(Records for processing):
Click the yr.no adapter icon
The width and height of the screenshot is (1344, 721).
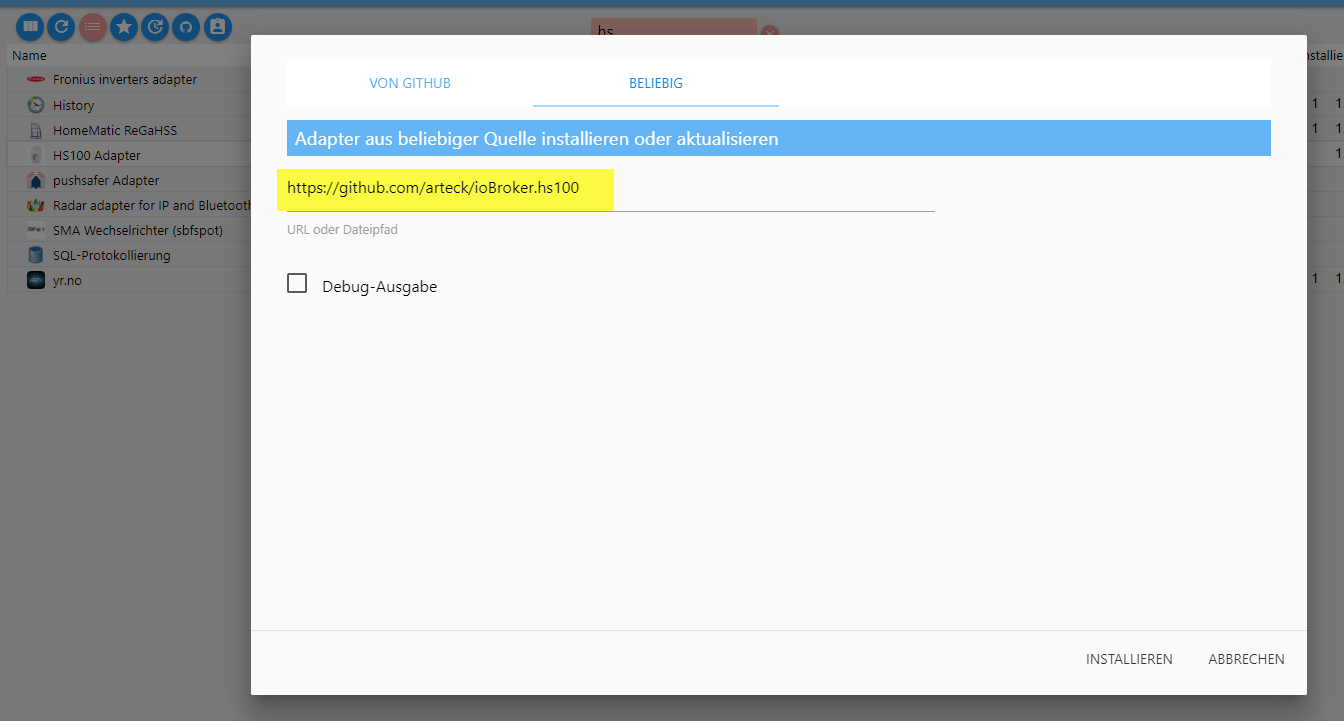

* * *

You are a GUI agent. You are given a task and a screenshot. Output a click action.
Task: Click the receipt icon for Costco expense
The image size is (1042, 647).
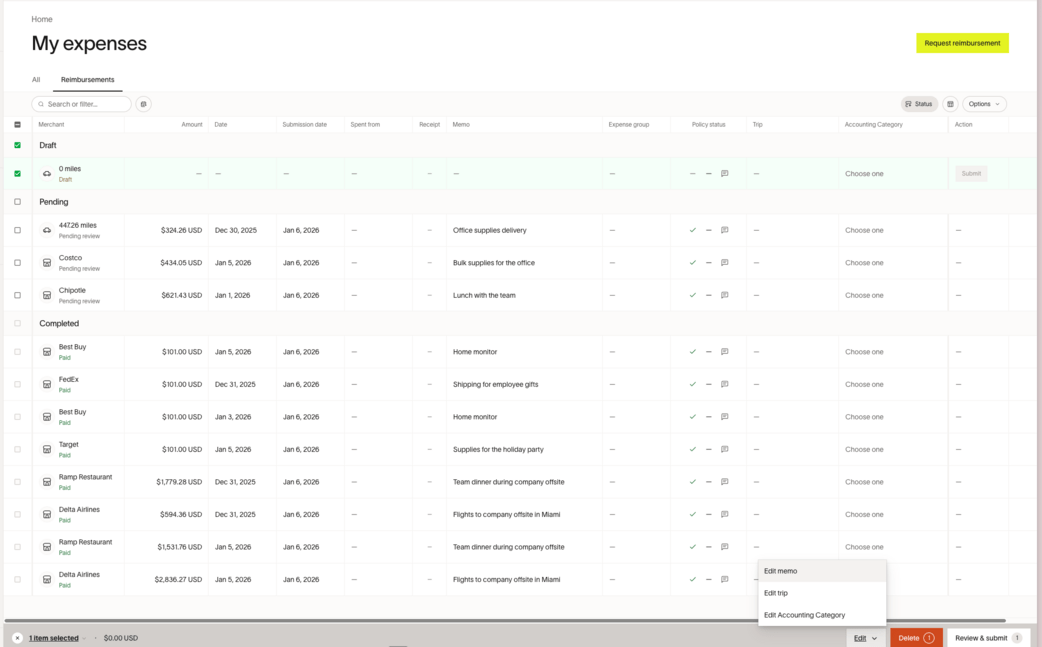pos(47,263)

(About this exercise): Could you return every line from the entries above in which the string "screenshot" occurs?

(Answer area):
The width and height of the screenshot is (1344, 721).
You are a GUI agent. You are given a task and a screenshot. Output a click action.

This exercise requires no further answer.